We’ve a most interesting trek ahead (like, has there ever been a non-interesting trail ride???). We’ve got feuds, bootleggers and a look at the very first telephone installed in the SCV. 

You know what they always say in those old Westerns: 

“Stay hydrated. Stay Western.” 

Or some such … 

WAY, WAY BACK WHEN  

BETTER’N MENTRYBERG — July 8, 1876, Demetrius Scofield forms the California Star Oil Works and hires a young driller named Charles “Alex” Mentry to work for him. Mentry would go on to develop oil fields up Pico Canyon and a town that would be called Mentryville. 

HOW AMAZINGLY UNPLEASANT. AN ALL-RUBBER SUIT IN THE MONTH OF JULY. — Just six days later, rubber-suited Chinese railroad workers would lay the last line to complete one of the longest train tunnels (6,940 feet) in the world — the Newhall Railroad Tunnel. 

NICKEL FOR YOUR THOUGHTS? — On July 15, 1891, R.E. Nickel publishes the SECOND Santa Clarita Valley newspaper ever — the Acton Rooster. There are reports that Newhall had a small paper for a while in the late 1860s — a single broadsheet. No one I know can remember the name of the periodical. It lasted for maybe a year and there are no known copies left. The Signal, of course, has been around since 1919. 

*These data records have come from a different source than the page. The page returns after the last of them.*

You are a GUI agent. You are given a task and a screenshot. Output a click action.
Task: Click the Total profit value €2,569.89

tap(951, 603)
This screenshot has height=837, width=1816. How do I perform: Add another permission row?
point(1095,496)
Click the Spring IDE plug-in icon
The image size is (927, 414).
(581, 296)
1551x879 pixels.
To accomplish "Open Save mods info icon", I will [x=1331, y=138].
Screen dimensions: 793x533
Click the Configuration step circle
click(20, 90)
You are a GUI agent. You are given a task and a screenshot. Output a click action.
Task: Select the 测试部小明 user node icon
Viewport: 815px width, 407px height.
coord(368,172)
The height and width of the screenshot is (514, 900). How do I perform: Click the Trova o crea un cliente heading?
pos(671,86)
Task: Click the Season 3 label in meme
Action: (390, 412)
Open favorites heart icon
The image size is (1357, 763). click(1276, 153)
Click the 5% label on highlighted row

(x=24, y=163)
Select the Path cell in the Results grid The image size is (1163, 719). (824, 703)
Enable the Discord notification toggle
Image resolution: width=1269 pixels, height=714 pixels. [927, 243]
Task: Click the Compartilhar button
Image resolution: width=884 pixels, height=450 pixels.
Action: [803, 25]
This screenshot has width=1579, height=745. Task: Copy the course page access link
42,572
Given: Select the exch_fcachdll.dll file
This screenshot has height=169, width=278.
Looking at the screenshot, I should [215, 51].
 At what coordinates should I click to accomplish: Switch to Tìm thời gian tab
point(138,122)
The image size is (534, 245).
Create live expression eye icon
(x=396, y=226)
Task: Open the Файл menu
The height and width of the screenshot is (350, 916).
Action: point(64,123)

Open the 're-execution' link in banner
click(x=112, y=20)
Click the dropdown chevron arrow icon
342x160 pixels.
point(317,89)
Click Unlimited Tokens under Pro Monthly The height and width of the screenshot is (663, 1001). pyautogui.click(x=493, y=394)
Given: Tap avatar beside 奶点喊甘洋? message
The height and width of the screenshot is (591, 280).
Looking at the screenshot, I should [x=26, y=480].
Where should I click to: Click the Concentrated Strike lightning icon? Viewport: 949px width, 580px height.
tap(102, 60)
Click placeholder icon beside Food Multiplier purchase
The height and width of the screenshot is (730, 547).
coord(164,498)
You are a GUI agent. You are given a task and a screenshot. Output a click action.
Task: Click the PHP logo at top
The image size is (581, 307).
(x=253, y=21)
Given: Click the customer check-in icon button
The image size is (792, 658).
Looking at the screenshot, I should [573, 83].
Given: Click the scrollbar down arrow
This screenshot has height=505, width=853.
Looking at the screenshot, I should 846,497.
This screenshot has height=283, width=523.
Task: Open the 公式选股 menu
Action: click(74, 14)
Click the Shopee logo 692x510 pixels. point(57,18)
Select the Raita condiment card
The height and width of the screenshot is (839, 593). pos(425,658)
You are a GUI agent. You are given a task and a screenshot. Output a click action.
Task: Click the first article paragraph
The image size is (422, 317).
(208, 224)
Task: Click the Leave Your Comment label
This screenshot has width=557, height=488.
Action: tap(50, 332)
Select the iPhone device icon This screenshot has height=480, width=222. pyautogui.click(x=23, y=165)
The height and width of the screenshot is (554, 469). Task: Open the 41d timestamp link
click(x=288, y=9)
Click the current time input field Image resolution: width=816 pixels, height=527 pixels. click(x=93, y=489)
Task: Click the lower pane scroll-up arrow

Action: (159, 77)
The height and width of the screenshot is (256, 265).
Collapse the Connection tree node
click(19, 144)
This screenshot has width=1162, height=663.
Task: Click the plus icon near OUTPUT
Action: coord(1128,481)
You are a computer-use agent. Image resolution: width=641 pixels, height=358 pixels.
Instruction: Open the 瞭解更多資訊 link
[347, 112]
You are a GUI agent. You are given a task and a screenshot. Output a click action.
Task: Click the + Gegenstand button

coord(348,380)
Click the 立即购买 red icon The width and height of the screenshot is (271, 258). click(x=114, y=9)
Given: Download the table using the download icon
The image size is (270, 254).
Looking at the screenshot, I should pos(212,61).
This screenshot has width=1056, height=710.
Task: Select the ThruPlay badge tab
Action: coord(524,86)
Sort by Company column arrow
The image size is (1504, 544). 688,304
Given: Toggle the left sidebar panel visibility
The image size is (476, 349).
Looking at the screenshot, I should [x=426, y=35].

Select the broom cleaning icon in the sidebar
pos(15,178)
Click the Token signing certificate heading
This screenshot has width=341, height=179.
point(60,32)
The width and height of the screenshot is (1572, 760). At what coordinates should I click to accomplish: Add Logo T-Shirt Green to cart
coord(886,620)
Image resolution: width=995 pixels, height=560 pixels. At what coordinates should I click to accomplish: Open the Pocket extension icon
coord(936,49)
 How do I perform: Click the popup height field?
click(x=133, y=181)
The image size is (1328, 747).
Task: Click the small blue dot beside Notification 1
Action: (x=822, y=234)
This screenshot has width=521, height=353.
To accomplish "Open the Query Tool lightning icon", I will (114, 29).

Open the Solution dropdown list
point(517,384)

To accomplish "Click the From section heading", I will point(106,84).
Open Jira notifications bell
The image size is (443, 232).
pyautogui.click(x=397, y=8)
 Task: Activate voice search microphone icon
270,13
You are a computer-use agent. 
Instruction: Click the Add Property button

RING-A-DING-A-LING — Happy birthday to Pacific Bell. In 1896, they made a deal with The Newhall Land & Farming Co. for a right-of-way easement through the ranch property. Those first phone lines went from Newhall and stretched into Santa Barbara. This very week, in 1900, they installed the first telephone in the SCV. It was hooked up at Campton’s General Store. Up to this point in my study, I had read that Campton’s had the only phone in the valley. According to a Signal article, the Newhall Ranch field office in Castaic also had a phone installed in 1900. They also noted that Ralph Carr, a telephone company employee, was the first private resident in Newhall to have his own phone. He lived on Kansas Street and that was in 1910. Apparently, a second, separate line belonging to the United States Long Distance Telephone Co. ran from Santa Maria to San Diego and passed through the general store. That was in 1898. Pearl Russell worked in that store and part of her job was to answer the rare phone call, and physically walk or ride a horse over to a person’s house to tell them they had a long-distance call. By 1959, there were only about 6,000 phones in the entire valley, including Castaic, Acton and Agua Dulce. Back then, we still had the old-fashioned operator-assisted phone system and telephone numbers like “1” and “2.” 

JULY 12, 1925 

IMAGINE. THAT’S ALMOST A $2 MILLION FINE IN TODAY’S MOOLAH — The same week Jim Biddison was appointed local constable, he and his partner, Jack Seltzer, broke up a moonshining operation up Violin Canyon. They nabbed Rube Hutchinson with a good quantity of sour mash, but couldn’t find his still. The judge threw Rube into the pokey and later fined him $1,000, or, in 1930 money, two houses.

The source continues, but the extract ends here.